Last Friday, two elderly nursing home residents in California died after eating soup made with wild mushrooms.
Just a few weeks before that, an entire Connecticut family was almost knocked out by a dish of wild mushrooms, onions, garlic, and green chili peppers. They were saved only by the timely administration of charcoal and an experimental drug.
What makes these recent cases particularly tragic is that they were prompted by the very best intentions: someone wanting to prepare a special meal for someone else. Unfortunately, good intentions can't compensate for a lack of fungi awareness.

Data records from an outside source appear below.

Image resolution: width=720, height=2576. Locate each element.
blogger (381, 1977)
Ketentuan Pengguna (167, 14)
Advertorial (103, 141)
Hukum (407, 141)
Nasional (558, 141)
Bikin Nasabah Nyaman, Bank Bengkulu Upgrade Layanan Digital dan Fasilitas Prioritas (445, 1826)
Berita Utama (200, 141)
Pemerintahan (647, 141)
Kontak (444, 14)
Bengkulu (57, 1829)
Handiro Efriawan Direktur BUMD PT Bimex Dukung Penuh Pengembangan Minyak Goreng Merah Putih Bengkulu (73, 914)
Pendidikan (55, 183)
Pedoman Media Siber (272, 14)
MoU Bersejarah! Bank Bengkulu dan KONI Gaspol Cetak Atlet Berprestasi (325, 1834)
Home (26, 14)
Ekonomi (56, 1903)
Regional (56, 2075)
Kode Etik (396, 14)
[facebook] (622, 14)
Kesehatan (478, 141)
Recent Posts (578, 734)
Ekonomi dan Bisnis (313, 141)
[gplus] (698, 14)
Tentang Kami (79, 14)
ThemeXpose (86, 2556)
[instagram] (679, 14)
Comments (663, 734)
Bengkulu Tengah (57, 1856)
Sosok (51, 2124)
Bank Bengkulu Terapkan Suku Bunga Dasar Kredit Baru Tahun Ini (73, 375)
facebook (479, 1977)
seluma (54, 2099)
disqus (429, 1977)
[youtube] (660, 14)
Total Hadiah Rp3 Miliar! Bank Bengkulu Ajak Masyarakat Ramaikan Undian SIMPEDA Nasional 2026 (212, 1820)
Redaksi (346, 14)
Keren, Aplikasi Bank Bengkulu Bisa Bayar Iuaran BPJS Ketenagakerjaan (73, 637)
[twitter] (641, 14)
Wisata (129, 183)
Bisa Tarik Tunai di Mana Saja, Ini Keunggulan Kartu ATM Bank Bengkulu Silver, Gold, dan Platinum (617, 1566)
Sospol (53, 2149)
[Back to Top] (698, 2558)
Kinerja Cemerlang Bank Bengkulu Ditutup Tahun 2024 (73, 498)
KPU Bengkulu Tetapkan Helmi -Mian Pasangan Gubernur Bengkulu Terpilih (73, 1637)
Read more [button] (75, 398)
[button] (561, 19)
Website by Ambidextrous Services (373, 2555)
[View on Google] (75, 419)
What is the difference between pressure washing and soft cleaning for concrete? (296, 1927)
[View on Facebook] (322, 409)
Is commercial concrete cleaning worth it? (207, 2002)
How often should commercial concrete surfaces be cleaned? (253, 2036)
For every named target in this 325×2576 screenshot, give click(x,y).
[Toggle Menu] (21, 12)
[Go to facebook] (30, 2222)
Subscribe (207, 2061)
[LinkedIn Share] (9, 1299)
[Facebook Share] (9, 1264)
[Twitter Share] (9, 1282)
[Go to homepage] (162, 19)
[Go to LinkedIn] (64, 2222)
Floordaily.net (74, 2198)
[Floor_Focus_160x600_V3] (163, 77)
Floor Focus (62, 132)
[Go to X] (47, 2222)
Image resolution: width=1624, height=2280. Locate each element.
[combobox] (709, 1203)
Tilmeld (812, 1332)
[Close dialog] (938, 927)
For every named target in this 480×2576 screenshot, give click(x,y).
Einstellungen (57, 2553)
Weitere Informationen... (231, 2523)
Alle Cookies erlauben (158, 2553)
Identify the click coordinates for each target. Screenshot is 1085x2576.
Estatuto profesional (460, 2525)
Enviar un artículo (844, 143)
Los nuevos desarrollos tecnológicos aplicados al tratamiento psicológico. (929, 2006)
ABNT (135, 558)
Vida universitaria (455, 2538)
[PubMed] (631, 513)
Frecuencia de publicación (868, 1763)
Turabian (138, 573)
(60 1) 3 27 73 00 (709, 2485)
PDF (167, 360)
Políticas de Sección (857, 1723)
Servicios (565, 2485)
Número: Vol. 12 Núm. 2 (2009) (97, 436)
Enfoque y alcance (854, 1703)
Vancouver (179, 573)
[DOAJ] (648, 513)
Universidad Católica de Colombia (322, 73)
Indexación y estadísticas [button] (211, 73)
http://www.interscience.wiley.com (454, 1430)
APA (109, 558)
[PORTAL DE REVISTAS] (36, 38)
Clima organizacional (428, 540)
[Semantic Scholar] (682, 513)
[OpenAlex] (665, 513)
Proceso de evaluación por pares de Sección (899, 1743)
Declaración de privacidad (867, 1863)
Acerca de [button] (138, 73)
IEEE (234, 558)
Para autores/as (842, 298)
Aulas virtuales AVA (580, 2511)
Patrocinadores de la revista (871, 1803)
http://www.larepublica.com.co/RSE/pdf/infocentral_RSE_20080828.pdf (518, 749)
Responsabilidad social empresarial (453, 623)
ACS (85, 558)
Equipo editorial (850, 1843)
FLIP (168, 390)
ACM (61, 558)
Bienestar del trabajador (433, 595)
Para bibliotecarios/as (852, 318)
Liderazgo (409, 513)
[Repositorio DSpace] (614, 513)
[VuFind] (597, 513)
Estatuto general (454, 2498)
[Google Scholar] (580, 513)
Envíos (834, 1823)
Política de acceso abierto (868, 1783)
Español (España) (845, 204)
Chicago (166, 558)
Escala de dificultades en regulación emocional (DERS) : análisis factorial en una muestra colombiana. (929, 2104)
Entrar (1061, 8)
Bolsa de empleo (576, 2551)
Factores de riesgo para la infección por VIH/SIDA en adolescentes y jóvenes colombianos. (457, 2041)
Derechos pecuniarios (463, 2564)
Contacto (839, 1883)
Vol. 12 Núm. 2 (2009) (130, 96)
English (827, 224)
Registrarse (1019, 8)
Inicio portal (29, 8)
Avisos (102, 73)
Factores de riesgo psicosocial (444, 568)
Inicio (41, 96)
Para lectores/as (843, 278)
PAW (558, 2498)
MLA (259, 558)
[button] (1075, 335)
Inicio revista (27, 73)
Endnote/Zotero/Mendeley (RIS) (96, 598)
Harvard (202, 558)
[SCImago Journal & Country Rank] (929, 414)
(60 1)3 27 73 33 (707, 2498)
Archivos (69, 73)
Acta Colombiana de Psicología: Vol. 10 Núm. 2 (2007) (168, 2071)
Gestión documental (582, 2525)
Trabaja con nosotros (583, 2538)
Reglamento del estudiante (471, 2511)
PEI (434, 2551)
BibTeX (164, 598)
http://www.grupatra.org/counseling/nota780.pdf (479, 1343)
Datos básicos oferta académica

Of the over 10,000 species of mushrooms, only about 50 to 100 are toxic. About 6,000 Americans each year end up eating them. Over half of those cases involve unsupervised small children. So if you're considering treating that special person in your life to a wild mushroom-based dish, take the following into consideration:
- Over 90 percent of deaths, including these most recent ones, are caused by amatoxins. Take a moment to reflect on the four stages of Amanitin poisoning, courtesy of the North American Mycological Association:
- Stage 1: A latency period of 6 to 24 hours after ingestion, in which the toxins are actively destroying the victim's kidneys and liver, but the victim experiences no discomfort.
- Stage 2: A period of about 24 hours characterized by violent vomiting, bloody diarrhea, and severe abdominal cramps.
- Stage 3: A period of 24 hours during which the victim appears to recover (if hospitalized, the patient is sometimes released!)
- Stage 4: Relapse, during which kidney and liver failure often occurs, leading to death. Patients may also "bleed out" and die due to the destruction of clotting factors in the blood. There may be more than one relapse.
Your chance of surviving all this is about 50/50.